Приведённый отрывок:
* * *
Из цикла эссе «ru.sofob»
2006–2007
ЭВРИКА!
Национальная идея? Нет ничего проще. Проглядывая некоторые публикации, я обнаружил, что отыскать ее предельно просто. Вернее, их. Надо обернуться назад. Чуть-чуть повернуть голову, скажем, в сторону недавних сталинских времен. Хотя нет, нет, там коммунисты. Тогда к началу ХХ века. Хотя тоже нет – там уже декаданс и разложение. Тогда вывернем голову еще пуще к славным александровским временам. Но оказывается, что Россия испорчена и изнасилована уже со времен ужасного Петра. А тут и вовсе – выходит, еще христианство сгубило великие арийско-рунические корни истинной русскости. И так вот приходится оглядываться, оглядываться, оглядываться… Вплоть до подсечного земледелия. Голова бы не отвернулась! Может, на нем, на подсечном, все-таки остановимся, а?
Да вот незадача – на каждый из пяти представленных здесь идеалов уже есть по четыре суровых и непримиримых критика. А сколько всех прочих критиков от всех прочих идеалов! А просто критиков! Хотя, конечно, смирив себя, можно позаимствовать от каждого что-то. Тем более что заимствование и есть истинно российская традиция. Собственно, за всю знаемую и более-менее исторически вычленимую российскую историю мы позаимствовали религию, государственное устройство, промышленность, архитектуру, театр, балет, музыку, литературу и изобразительное искусство. Все виды и жанры внутри родов искусств. Натюрморты, пейзажи, куртины, баллады, новеллы, симфонии, квартеты, оперы, пленэр, классический ордер, ассамбляжи, эскизы, оратории, дивертисменты, драма, комедия, строфика, ямб, хорей, композиция, колонны, архитрав, колорит, архитектоника, па-де-де, офорт, гравюра, оркестр, дирижер, академия и прочее, и прочее, и прочее. И ничего – живы. Иконы, барокко, рококо, классицизм, ампир, романтизм, сентиментализм, реализм, символизм, импрессионизм, футуризм, кубизм, экспрессионизм, авангардизм, сюрреализм, концептуализм и… Да, что там еще-то осталось? Но, родные мои, сие нисколько не есть в уничижение или оценка качества участия наших соотечественников в каждом из родов помянутой здесь деятельности. Вовсе нет. А русский роман – так ведь и вовсе чудо что такое! И высшее достижение мировой словесности. Хотя как жанр, род апроприации действительности и социально-адаптивная модель, увы, тоже, тоже заимствован. А и ничего.
* * *
Отобранные строки:
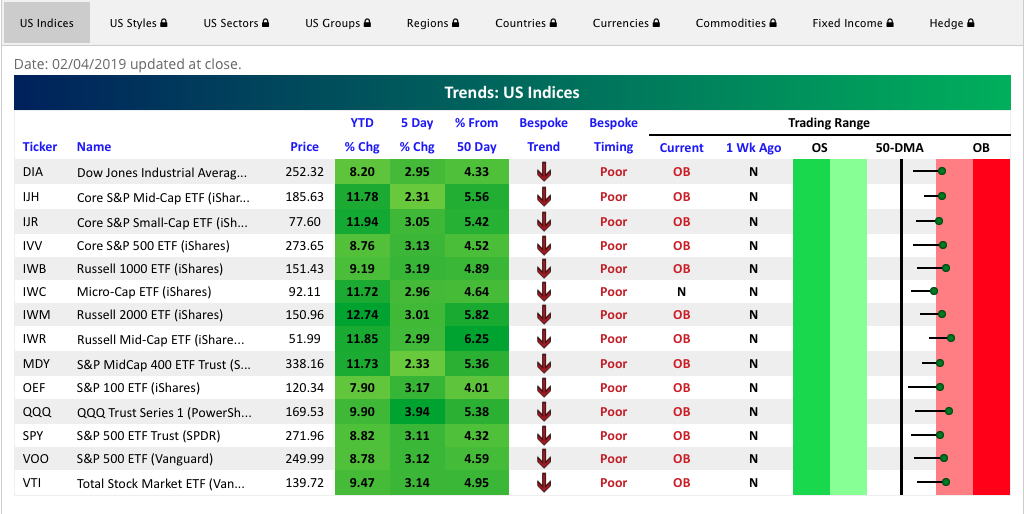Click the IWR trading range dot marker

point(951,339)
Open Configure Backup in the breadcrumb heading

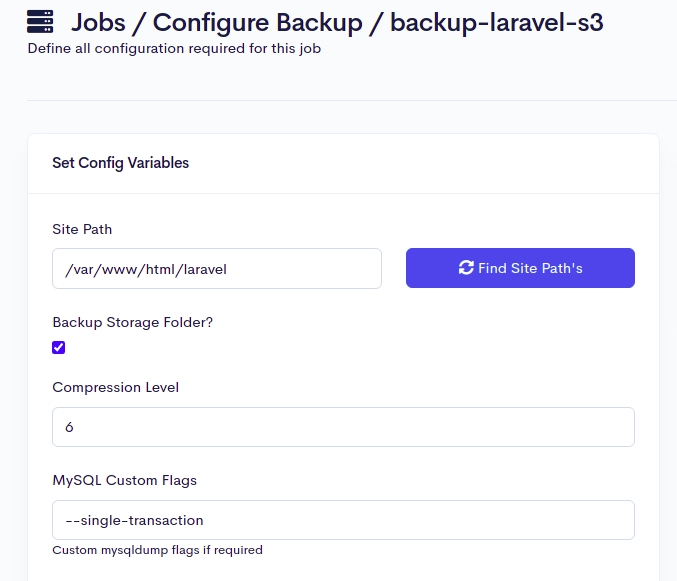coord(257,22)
* * *
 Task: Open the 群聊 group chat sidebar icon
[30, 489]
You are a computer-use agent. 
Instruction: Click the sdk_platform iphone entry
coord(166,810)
* * *
Что нужно сделать:
1. Перепечатайте из отрывка участок от «Из цикла эссе» до «все-таки остановимся, а?».
2. Ответьте на вопросы по отрывку:
(а) До чего, по отрывку, приходится оглядываться в поисках национальной идеи?
(б) Сколько критиков уже есть у каждого из пяти представленных идеалов?
(в) Что в отрывке названо высшим достижением мировой словесности?

Решения ниже:
1.
Из цикла эссе «ru.sofob»
2006–2007
ЭВРИКА!
Национальная идея? Нет ничего проще. Проглядывая некоторые публикации, я обнаружил, что отыскать ее предельно просто. Вернее, их. Надо обернуться назад. Чуть-чуть повернуть голову, скажем, в сторону недавних сталинских времен. Хотя нет, нет, там коммунисты. Тогда к началу ХХ века. Хотя тоже нет – там уже декаданс и разложение. Тогда вывернем голову еще пуще к славным александровским временам. Но оказывается, что Россия испорчена и изнасилована уже со времен ужасного Петра. А тут и вовсе – выходит, еще христианство сгубило великие арийско-рунические корни истинной русскости. И так вот приходится оглядываться, оглядываться, оглядываться… Вплоть до подсечного земледелия. Голова бы не отвернулась! Может, на нем, на подсечном, все-таки остановимся, а?

2.
(а) Вплоть до подсечного земледелия.
(б) По четыре суровых и непримиримых критика.
(в) Русский роман.